How to Build and Govern Trusted AI Systems: Process

This article was written by Scott Reed and originally appeared on the DataRobot Blog here:


Trusted AI as a culture and practice is difficult at any level; from an individual data scientist trying to understand data disparity in a vacuum to an organization trying to govern multiple models in production.

However, just because it’s difficult, trusted AI doesn’t have to be an unattainable goal. There is a path forward: a framework that revolves around people, process, and technology. In our first joint blog post, we learned about different stakeholders in any AI system lifecycle and how their collaboration is crucial to implementing effective processes and building technological guardrails that collectively stand up an ethical system. Our focus today will be on the processes that our stakeholders utilize to create structure, repeatability, and standardization.

All AI-supported decisions are not equal. Using a risk assessment matrix, we can decide where to put the boundaries when it comes to the model’s input versus a potential human intervention. One solution is to use a decision system with ascending levels of risk, plausibility, and mitigation strategy. Once an AI-supported decision type is determined, we can now conduct an impact assessment that will enable stakeholders to maintain control and have a failsafe method for an override if necessary.

There are many steps to building an AI system.
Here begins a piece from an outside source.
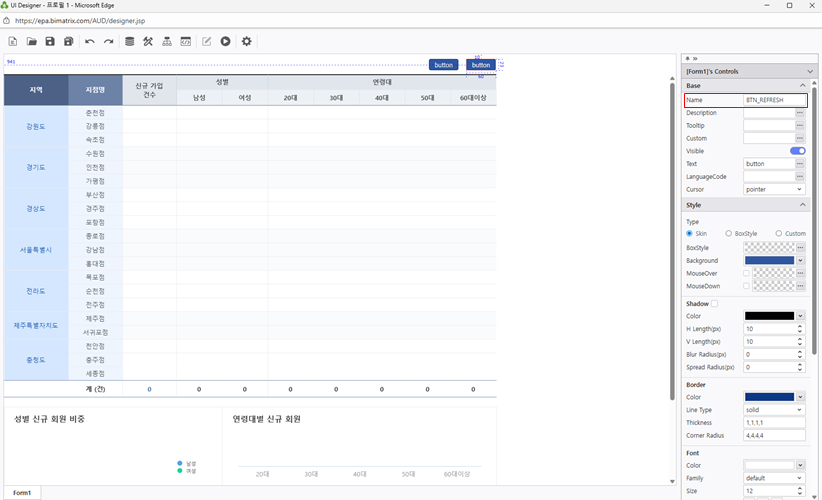This screenshot has width=822, height=500.
Task: Enable the Shadow checkbox
Action: [714, 303]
First, a business sponsor will champion an idea. Then a data scientist might gather data and work with business analysts to understand the context. Next, if machine learning is a feasible solution, a model is built and validated. Finally, a model may be put into production and predictions will be made on new data. At each step, there are different stakeholders and perspectives. In order to unify stakeholders’ opinions and fully comprehend the risks at each level, the creation of an impact assessment can be an effective tool. The collaboration and diversity-centered approach yield a true impact analysis of the AI system including stakeholders’ points of view, data provenance, model building, bias and fairness, and model deployment.

The trick to ensuring that a model continues providing value in deployment is to support it with strong lifecycle management and governance. By continuously monitoring our models in production, we can quickly identify issues, such as data drift or prediction latency during high traffic, and take action. We can even instill humility by allowing users to set up triggers and actions when criteria are met, such as predictions near the threshold. These guardrails allow stakeholders to remain confident in the AI system and establish trust.